Task requirements: Copy all of the material below word for word, omitting the pictures.

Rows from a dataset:
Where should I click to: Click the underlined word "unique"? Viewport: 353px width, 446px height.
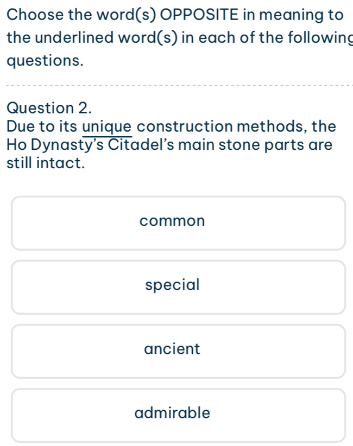point(108,127)
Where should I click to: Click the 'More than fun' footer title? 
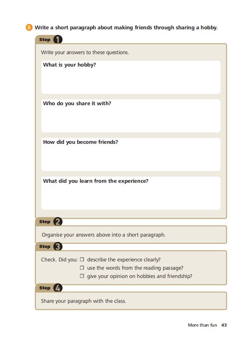(x=202, y=325)
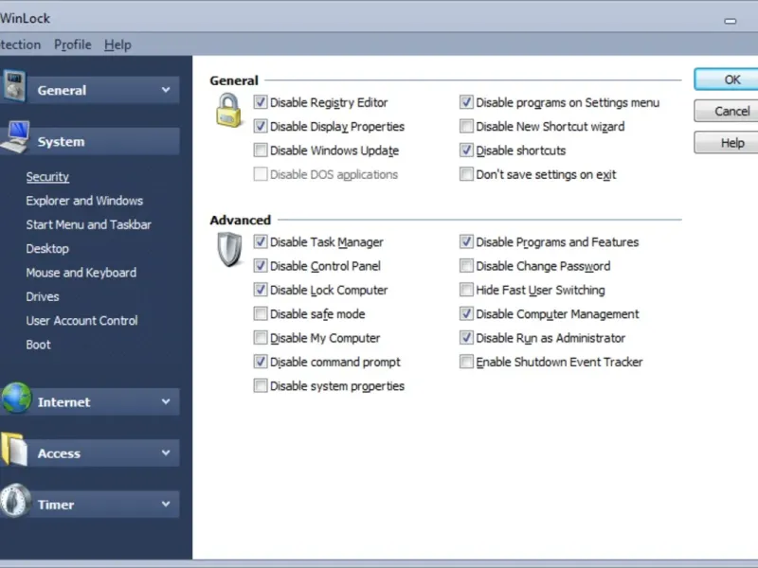Click the System computer monitor icon
Viewport: 758px width, 568px height.
14,137
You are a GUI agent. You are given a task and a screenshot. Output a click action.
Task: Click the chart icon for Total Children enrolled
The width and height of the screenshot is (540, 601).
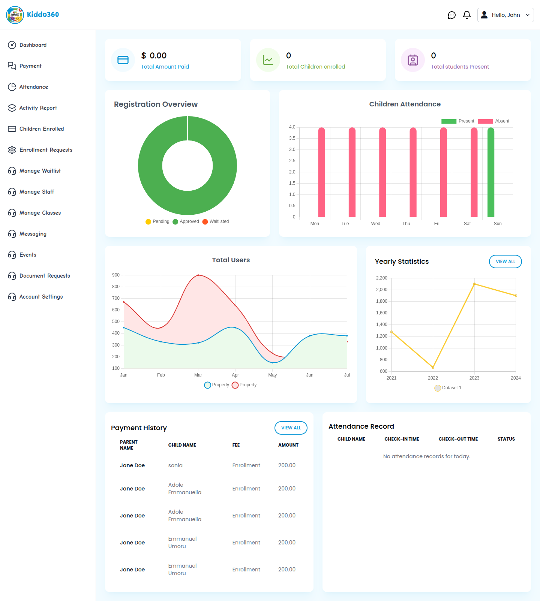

Result of the exercise:
Where should I click to: Click the underlined word "unique"? Viewport: 353px width, 446px height.
point(108,127)
Where should I click to: Click the 'More than fun' footer title? 
(x=202, y=325)
Click the System computer monitor icon
Viewport: 758px width, 568px height.
14,137
You are a GUI agent. You are given a task and a screenshot. Output a click action.
Task: Click the chart icon for Total Children enrolled
The width and height of the screenshot is (540, 601).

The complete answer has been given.